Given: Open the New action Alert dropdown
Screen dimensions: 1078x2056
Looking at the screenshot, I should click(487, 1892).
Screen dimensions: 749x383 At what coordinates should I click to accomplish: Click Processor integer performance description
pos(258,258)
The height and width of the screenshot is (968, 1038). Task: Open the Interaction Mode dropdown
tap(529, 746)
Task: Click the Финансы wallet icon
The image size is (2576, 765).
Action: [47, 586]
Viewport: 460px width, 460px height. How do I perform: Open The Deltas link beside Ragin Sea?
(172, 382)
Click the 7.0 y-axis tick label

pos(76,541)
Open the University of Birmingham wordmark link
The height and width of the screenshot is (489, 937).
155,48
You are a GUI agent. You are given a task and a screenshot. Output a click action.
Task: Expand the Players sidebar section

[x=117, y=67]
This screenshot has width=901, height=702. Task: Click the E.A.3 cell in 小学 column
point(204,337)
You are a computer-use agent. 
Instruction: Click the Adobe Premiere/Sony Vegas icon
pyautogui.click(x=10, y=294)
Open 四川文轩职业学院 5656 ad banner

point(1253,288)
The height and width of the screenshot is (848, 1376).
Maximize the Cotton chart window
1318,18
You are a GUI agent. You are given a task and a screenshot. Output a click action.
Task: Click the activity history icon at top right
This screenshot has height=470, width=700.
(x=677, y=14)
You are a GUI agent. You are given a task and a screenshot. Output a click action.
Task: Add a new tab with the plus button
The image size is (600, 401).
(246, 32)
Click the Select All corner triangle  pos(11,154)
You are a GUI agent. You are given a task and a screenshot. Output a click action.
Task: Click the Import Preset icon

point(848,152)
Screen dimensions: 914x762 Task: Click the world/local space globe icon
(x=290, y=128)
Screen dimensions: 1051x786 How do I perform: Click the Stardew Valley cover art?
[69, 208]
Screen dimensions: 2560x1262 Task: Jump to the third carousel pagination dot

================================

## EJERCICIO BREVE
Por favor, reproduce todas las líneas de arriba sin cambiar nada.

## SOLUCIÓN DEL PROBLEMA
Given: Open the New action Alert dropdown
Screen dimensions: 1078x2056
Looking at the screenshot, I should click(487, 1892).
Screen dimensions: 749x383 At what coordinates should I click to accomplish: Click Processor integer performance description
pos(258,258)
The height and width of the screenshot is (968, 1038). Task: Open the Interaction Mode dropdown
tap(529, 746)
Task: Click the Финансы wallet icon
The image size is (2576, 765).
Action: [47, 586]
Viewport: 460px width, 460px height. How do I perform: Open The Deltas link beside Ragin Sea?
(172, 382)
Click the 7.0 y-axis tick label

pos(76,541)
Open the University of Birmingham wordmark link
The height and width of the screenshot is (489, 937).
155,48
You are a GUI agent. You are given a task and a screenshot. Output a click action.
Task: Expand the Players sidebar section

[x=117, y=67]
This screenshot has width=901, height=702. Task: Click the E.A.3 cell in 小学 column
point(204,337)
You are a computer-use agent. 
Instruction: Click the Adobe Premiere/Sony Vegas icon
pyautogui.click(x=10, y=294)
Open 四川文轩职业学院 5656 ad banner

point(1253,288)
The height and width of the screenshot is (848, 1376).
Maximize the Cotton chart window
1318,18
You are a GUI agent. You are given a task and a screenshot. Output a click action.
Task: Click the activity history icon at top right
This screenshot has height=470, width=700.
(x=677, y=14)
You are a GUI agent. You are given a task and a screenshot. Output a click action.
Task: Add a new tab with the plus button
The image size is (600, 401).
(246, 32)
Click the Select All corner triangle  pos(11,154)
You are a GUI agent. You are given a task and a screenshot. Output a click action.
Task: Click the Import Preset icon

point(848,152)
Screen dimensions: 914x762 Task: Click the world/local space globe icon
(x=290, y=128)
Screen dimensions: 1051x786 How do I perform: Click the Stardew Valley cover art?
[69, 208]
Screen dimensions: 2560x1262 Task: Jump to the third carousel pagination dot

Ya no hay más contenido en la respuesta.